So what should you do if you have an inadvertent icing encounter? I've been there myself, and I can tell you it's not a good feeling. But the best thing you can do is stay calm and use your checklist. And in this case, we'll use the checklist for the Cessna 172S. (The lawyers would like me to remind you to use the checklist appropriate to your aircraft when you fly. But you already knew that...)
You're in the soup, and ice is starting to stick to your plane. Your first priority is to keep your instruments running, and to do that, you need to make sure your pitot heat is on:
By keeping your pitot tube warm, you'll keep the ice off, and maintain a reliable airspeed indication (because nobody wants to go partial-panel in real life).

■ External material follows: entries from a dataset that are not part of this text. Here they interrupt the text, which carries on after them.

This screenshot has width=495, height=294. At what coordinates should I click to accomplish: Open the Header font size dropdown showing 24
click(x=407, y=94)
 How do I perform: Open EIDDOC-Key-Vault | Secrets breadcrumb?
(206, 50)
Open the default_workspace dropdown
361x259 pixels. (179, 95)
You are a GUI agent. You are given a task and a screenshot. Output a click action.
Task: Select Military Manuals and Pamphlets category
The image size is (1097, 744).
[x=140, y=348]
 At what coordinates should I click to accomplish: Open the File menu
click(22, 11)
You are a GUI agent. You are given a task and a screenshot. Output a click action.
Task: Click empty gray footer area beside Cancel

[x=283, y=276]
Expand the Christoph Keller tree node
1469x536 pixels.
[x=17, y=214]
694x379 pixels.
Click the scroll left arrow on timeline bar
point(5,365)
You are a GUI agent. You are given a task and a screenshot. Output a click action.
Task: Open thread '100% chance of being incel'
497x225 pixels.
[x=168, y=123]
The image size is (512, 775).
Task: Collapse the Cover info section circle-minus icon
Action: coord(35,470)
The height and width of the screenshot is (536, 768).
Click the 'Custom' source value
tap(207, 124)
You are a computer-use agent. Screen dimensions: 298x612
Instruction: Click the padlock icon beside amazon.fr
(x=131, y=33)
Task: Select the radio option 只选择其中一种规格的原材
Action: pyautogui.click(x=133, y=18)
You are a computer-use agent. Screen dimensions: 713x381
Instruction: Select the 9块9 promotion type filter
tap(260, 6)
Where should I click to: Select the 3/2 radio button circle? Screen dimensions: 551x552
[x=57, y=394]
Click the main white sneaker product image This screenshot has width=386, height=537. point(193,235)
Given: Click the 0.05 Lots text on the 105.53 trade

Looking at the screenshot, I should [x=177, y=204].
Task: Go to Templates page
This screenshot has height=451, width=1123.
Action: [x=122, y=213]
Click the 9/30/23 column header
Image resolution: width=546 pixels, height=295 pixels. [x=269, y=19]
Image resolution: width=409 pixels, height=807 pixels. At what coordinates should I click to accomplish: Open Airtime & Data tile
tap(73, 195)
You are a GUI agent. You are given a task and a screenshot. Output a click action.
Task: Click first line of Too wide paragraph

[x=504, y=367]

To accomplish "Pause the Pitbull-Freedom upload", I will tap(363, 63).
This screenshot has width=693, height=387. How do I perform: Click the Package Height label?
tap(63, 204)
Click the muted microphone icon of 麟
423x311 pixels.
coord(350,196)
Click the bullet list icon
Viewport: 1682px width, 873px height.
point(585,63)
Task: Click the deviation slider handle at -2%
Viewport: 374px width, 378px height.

Your next priority is to quickly get your plane out of its current location. That's why the checklist recommends you:
The idea is simple, but the execution is a little more complex. By turning around, you fly back to where you were: ice free airspace. And by descending, you (in most cases) get yourself into warmer and less icy air.
But the problem is this: you're on an IFR flight plan, and you can't just start tearing around the sky without talking to anyone.
The first thing you should do is tell ATC what is going on, and request a lower altitude or immediate 180 turn. If they're unable to give that to you, don't wait: declare an emergency, tell ATC your intentions, and fly the plane to safer air. It might result in some paperwork after the flight, but it's much better than becoming an NTSB accident report because your airplane iced up.
Eventually, you'll be out of the clouds. And when that happens, you'll want to see out the front of your plane. That's why the checklist tells you to heat things up in the cabin:
If ice is sticking to your plane, it could be causing engine problems too. This checklist is designed for a fuel injected engine that has an automatic alternate intake door, but if your plane is carbureted, you should be thinking about the probability of carb ice.
Next up, you need to pick a place to land.
While the nearest airport isn't always your best option, getting yourself on the ground should be a priority.
And speaking of getting yourself on the ground, you'll want to do it a little faster than normal:
Because the ice on your airplane will increase your stall speed and change the handling characteristics during touchdown, Cessna recommends you avoid flaring too much:
This last step isn't on the checklist, but it's something you should always do if you have an inadvertent run-in with ice, or anything else for that matter.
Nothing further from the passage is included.